In the situation we show, we’ve been running a the following:
1. A set of clusters is running on GKE for a specific project and all the resources for that project are under one account.
2. Only one google account (for our specific project) is loaded into CloudHealth by VMware to keep things simple.
3. Based on prior history of the team/project we determined that they would be best served by only using no more than $500 in total, since its a dev environment and the team is very efficient.
The over all flow we execute below is as follows:
1. Use a basic application to demonstrate the project. We will be using the Kubernetes Guestbook application.
2. A predefined cluster is setup in GKE with other components being deployed in it.
3. A specific user Tim is deploying his parts of the application into the GKE cluster along with others.
4. Prior to Tim deploying his code into the cluster we check to see if the cluster (or the TOTAL GCP spend is > $500).
For this example we’re making a very simple Rest API call into CloudHealth from within the GitLab Pipeline. This will decide whether we proceed or not. The process flow looks like this:
The Pipeline
Overall Configuration
Let’s take a look at the Pipeline Configuration:
test:
stage: test
image: vtimd/alpine-python-kubectl
script:
- chmod +x gitlab-budget-test_py.py
- ./gitlab-budget-test_py.py
after_script:
- if [ -f "overbudget.txt" ]; then exit 33 && echo "overbudget"; else echo "Within Budget. Continuing!"; fi
deploy:
stage: deploy
image: vtimd/alpine-python-kubectl
script:
- kubectl apply -f redis-master-deployment.yaml
- kubectl apply -f redis-master-service.yaml
- kubectl apply -f redis-slave-deployment.yaml
- kubectl apply -f redis-slave-service.yaml
- kubectl apply -f frontend-deployment.yaml
- kubectl apply -f frontend-service.yaml
You’ll see in the YAML file that this is a very simple 2-stage pipeline. The first stage runs runs the budget check, the second runs the deployment.

→ WRITTEN REQUEST 1:
Answer from the GKE budget-check text:
(a) What total spending limit was set for the team's project?
(b) Which application is used to demonstrate the project?
(c) How many stages does the pipeline have?
The entries that follow are unrelated to the text above.

→ SOURCE RECORDS:

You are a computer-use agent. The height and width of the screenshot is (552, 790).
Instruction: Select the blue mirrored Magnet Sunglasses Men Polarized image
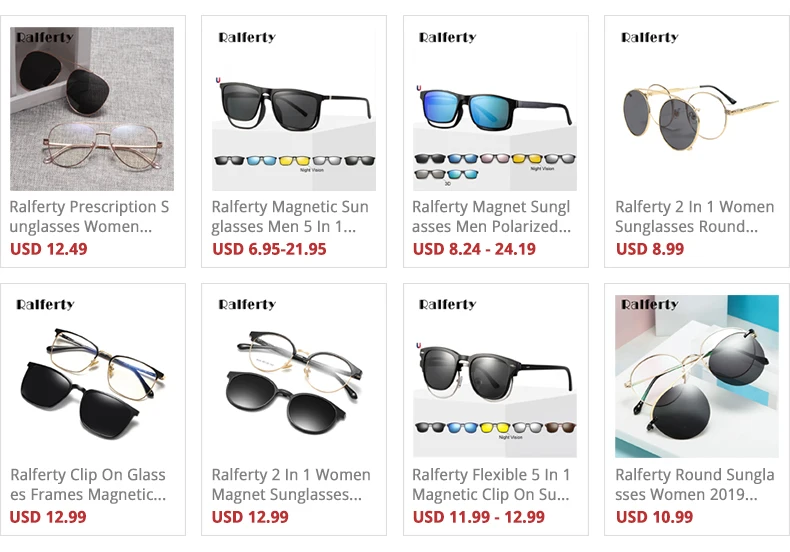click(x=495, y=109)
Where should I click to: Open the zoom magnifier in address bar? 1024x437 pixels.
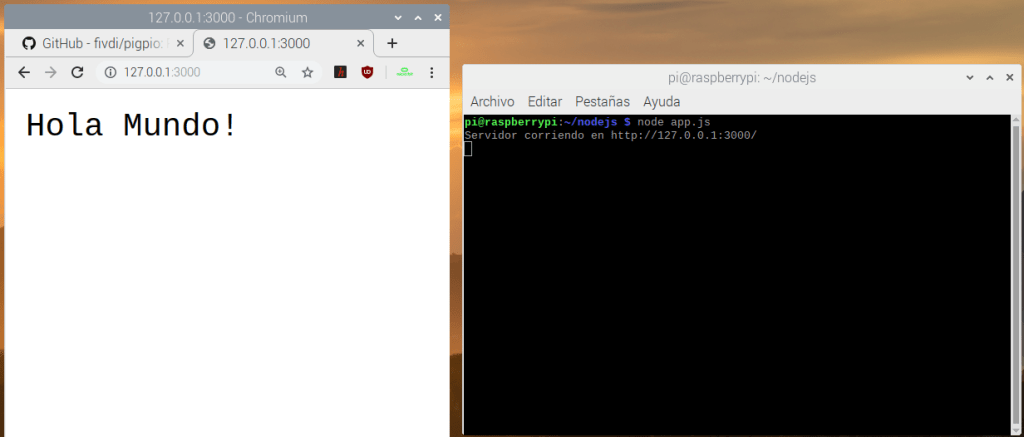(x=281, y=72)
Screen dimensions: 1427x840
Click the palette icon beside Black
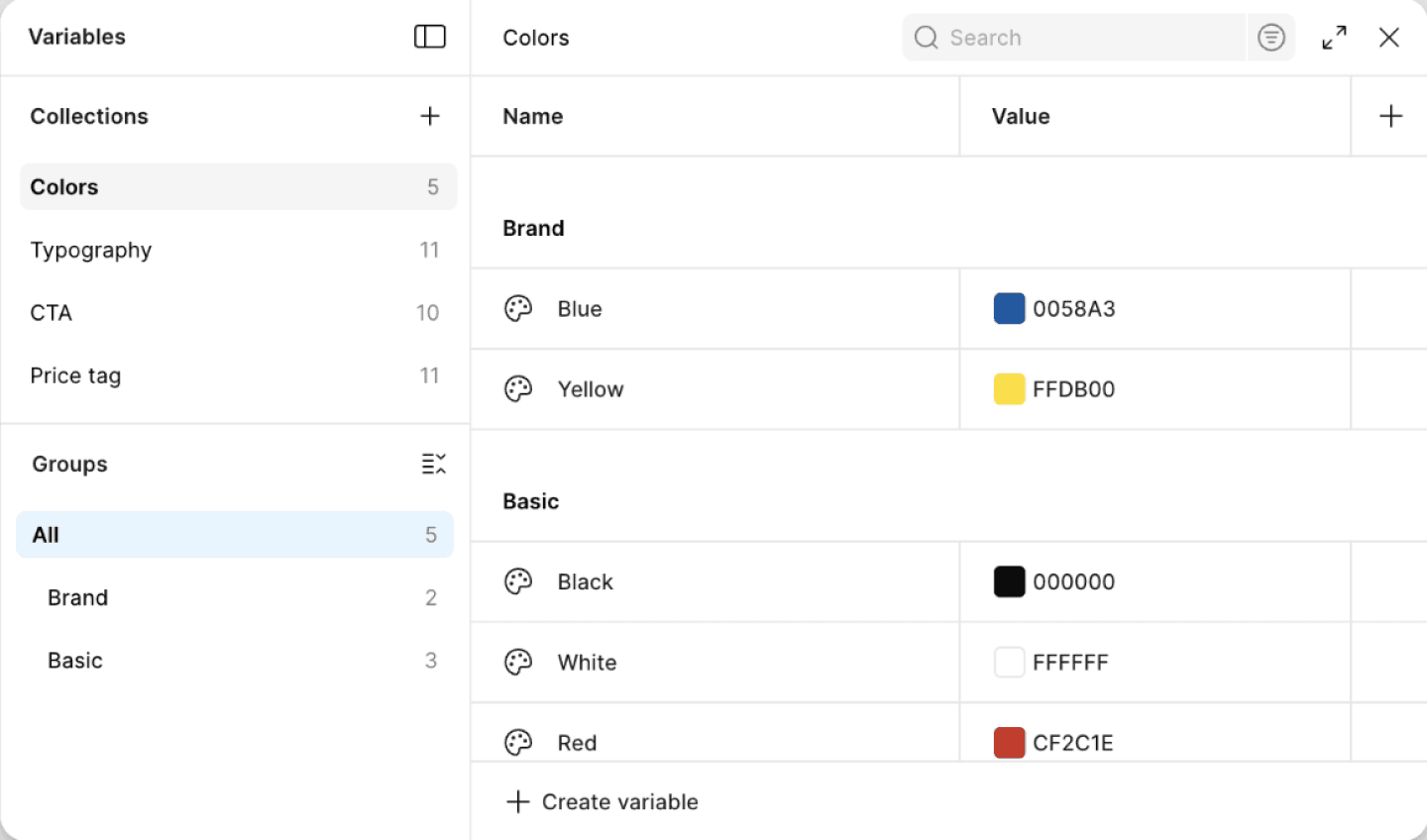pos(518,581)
* * *
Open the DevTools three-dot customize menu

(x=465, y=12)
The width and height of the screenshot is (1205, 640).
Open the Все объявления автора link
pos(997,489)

→ WRITTEN REQUEST 2:
Duplicate the part of the entries that opens with the line containing "Where should I" and closes with the line containing "pos(518,581)", including both of those lines. Leave the pictures out of your answer.

→ TASK ANSWER 1:
(a) No more than $500 in total.
(b) The Kubernetes Guestbook application.
(c) Two stages: one runs the budget check and the other runs the deployment.

→ TASK ANSWER 2:
Where should I click to: Open the zoom magnifier in address bar? 1024x437 pixels.
(x=281, y=72)
Screen dimensions: 1427x840
Click the palette icon beside Black
pos(518,581)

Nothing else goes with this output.